• EXERCISE DETAILS: Your reply should be a single number, the count of lines in the records that contain "computer".

• TASK INPUTS:
---

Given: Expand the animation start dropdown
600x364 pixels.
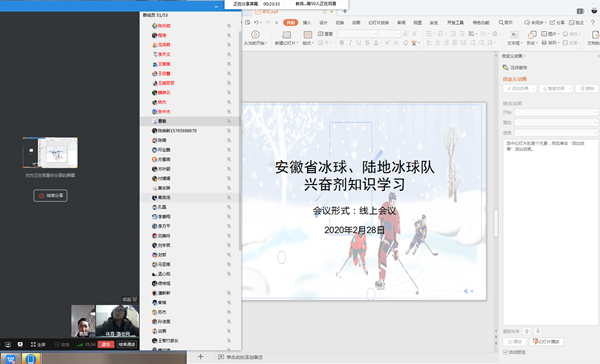Looking at the screenshot, I should click(556, 112).
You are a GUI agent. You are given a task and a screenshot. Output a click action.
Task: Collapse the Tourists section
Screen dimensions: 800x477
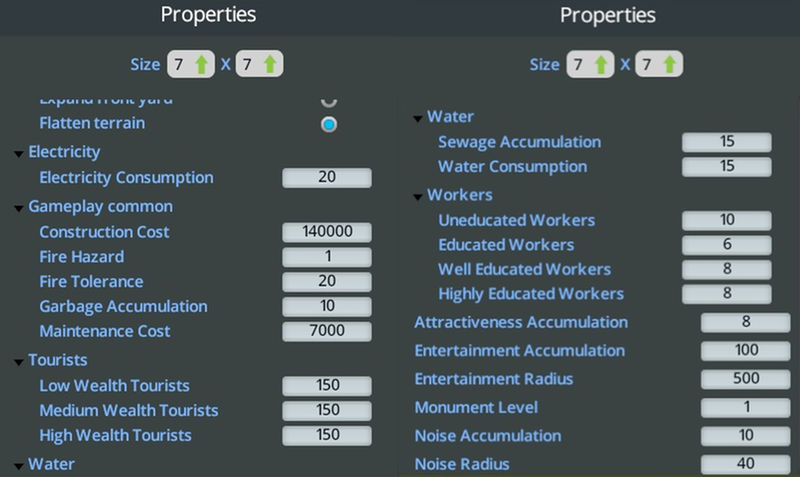pyautogui.click(x=19, y=361)
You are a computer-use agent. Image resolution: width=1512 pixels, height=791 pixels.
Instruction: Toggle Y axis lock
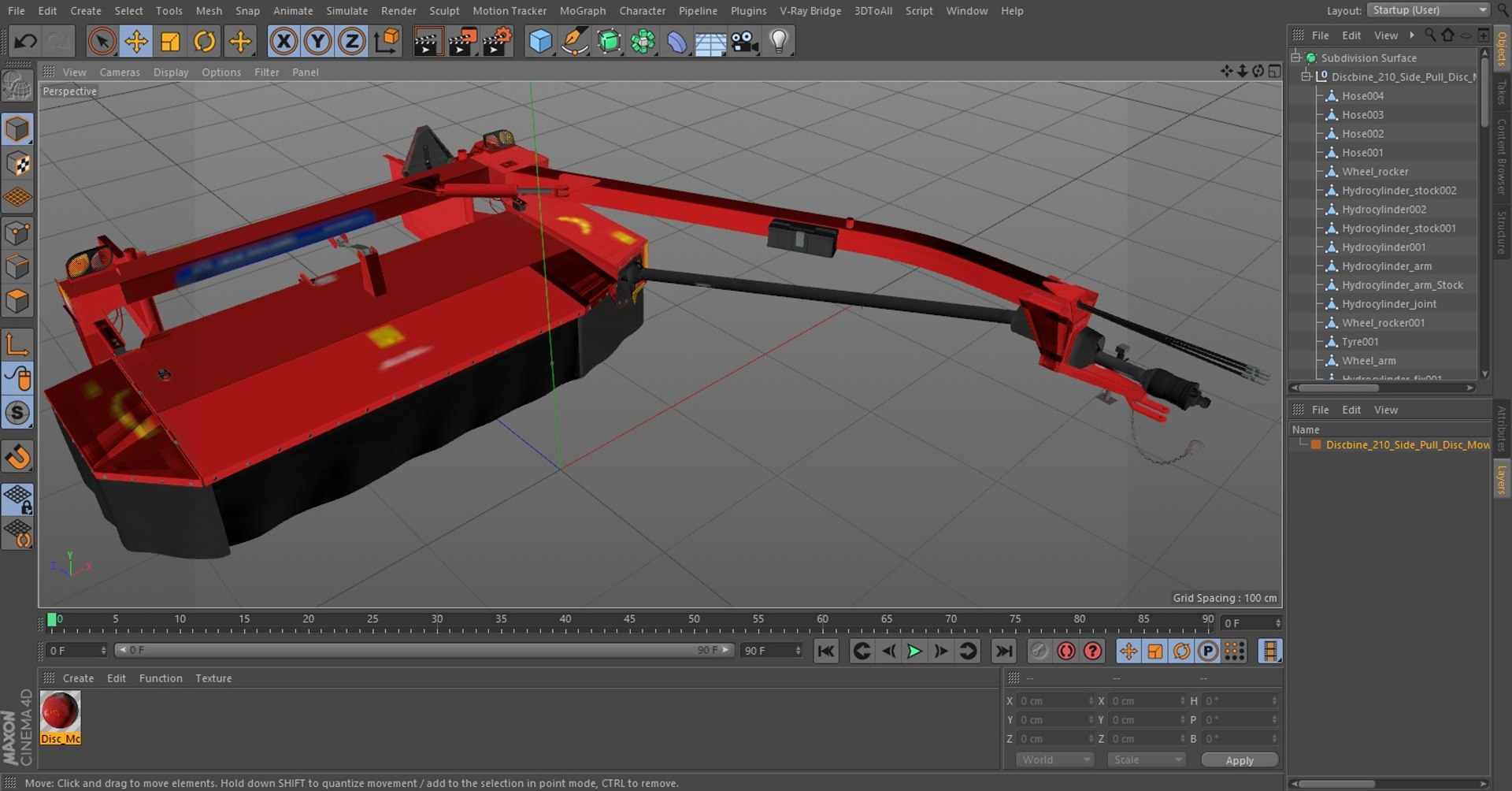[317, 41]
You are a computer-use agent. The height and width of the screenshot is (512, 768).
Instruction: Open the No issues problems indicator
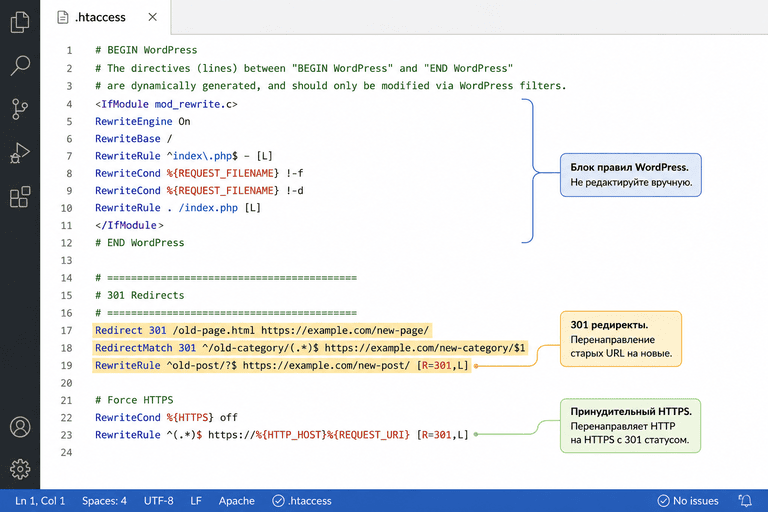pyautogui.click(x=688, y=501)
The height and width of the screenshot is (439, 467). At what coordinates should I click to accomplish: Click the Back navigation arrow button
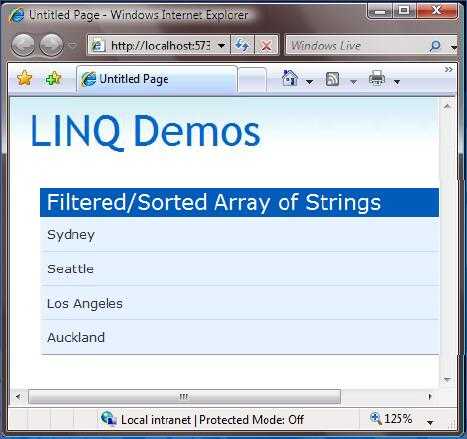[23, 45]
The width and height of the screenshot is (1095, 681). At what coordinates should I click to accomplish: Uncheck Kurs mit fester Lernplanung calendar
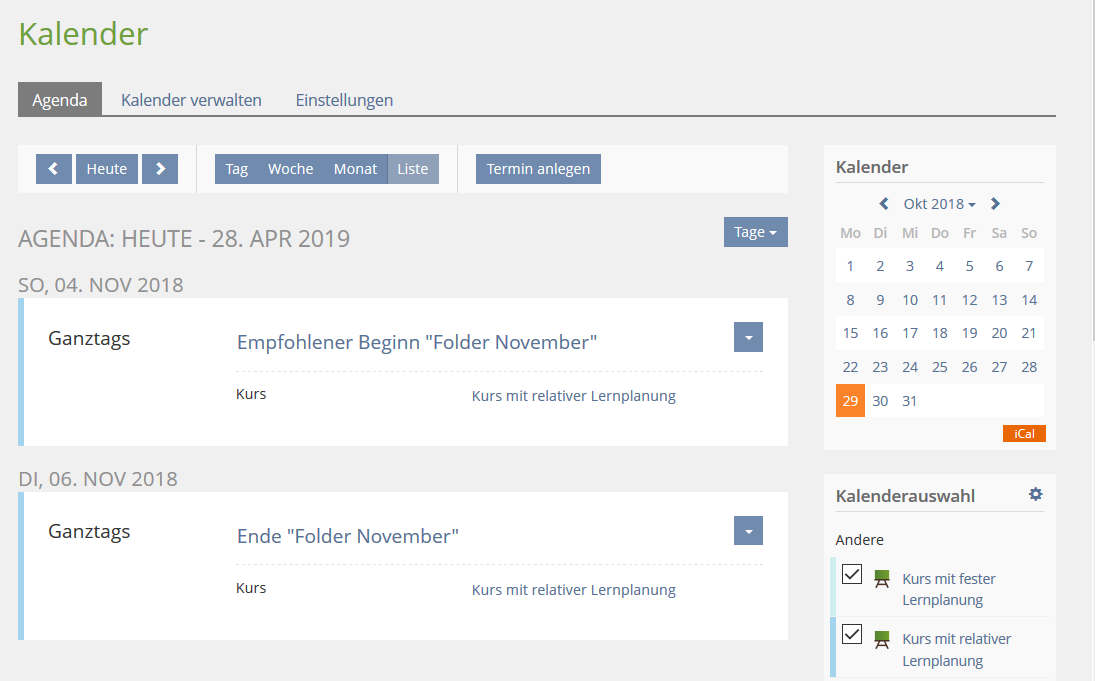(852, 574)
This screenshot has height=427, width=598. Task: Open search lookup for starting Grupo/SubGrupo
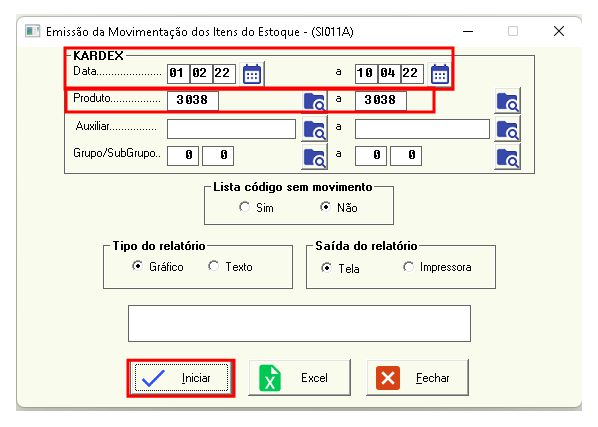pyautogui.click(x=314, y=157)
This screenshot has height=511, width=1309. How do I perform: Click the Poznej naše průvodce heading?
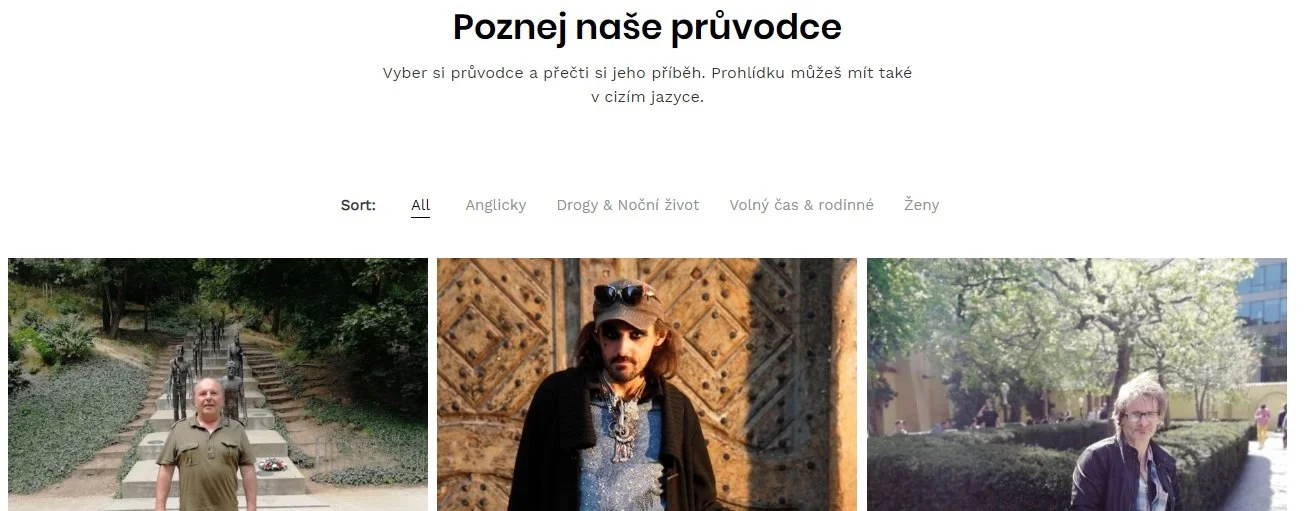(x=647, y=28)
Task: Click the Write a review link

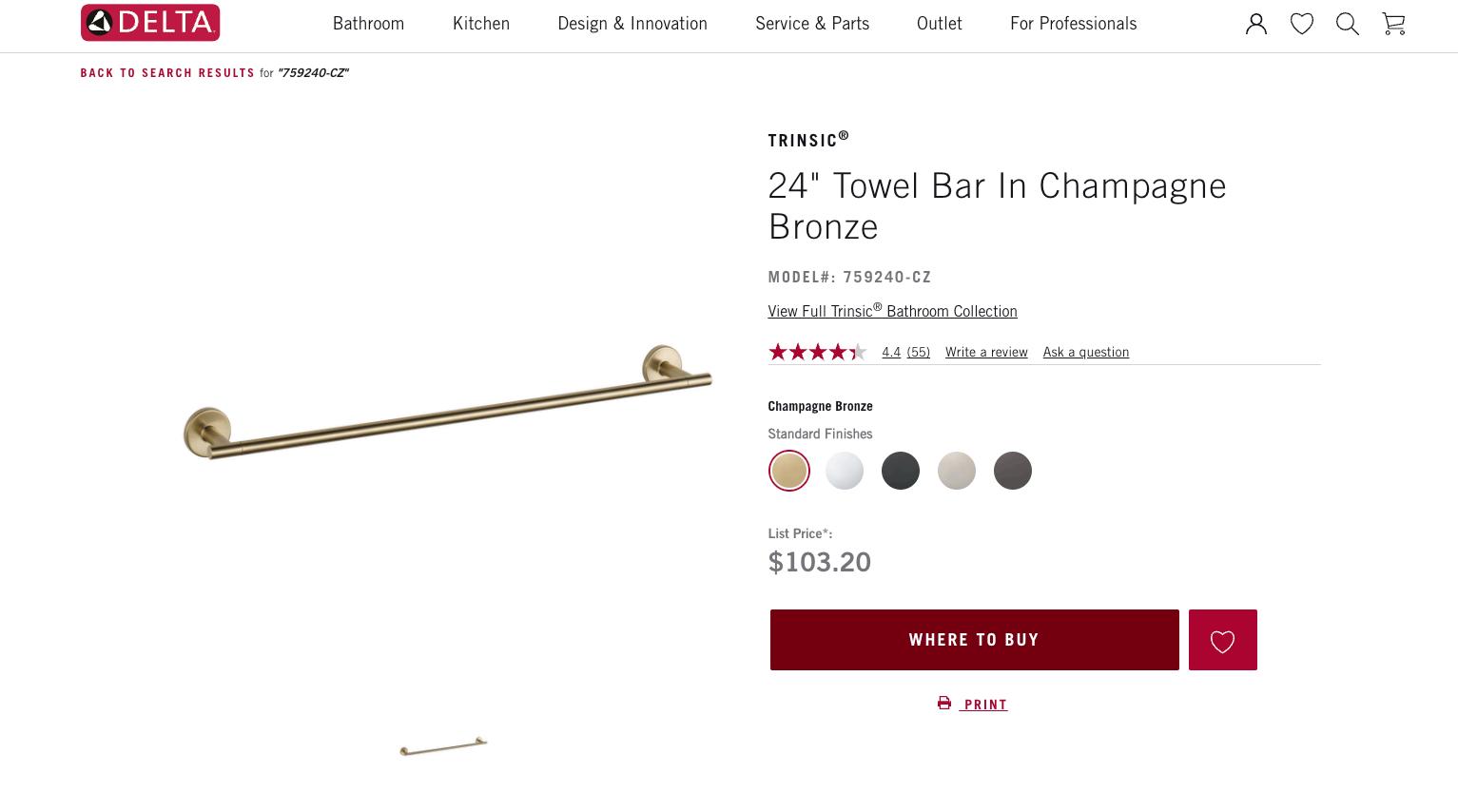Action: tap(986, 352)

---

• RESULT OF THE TASK: 2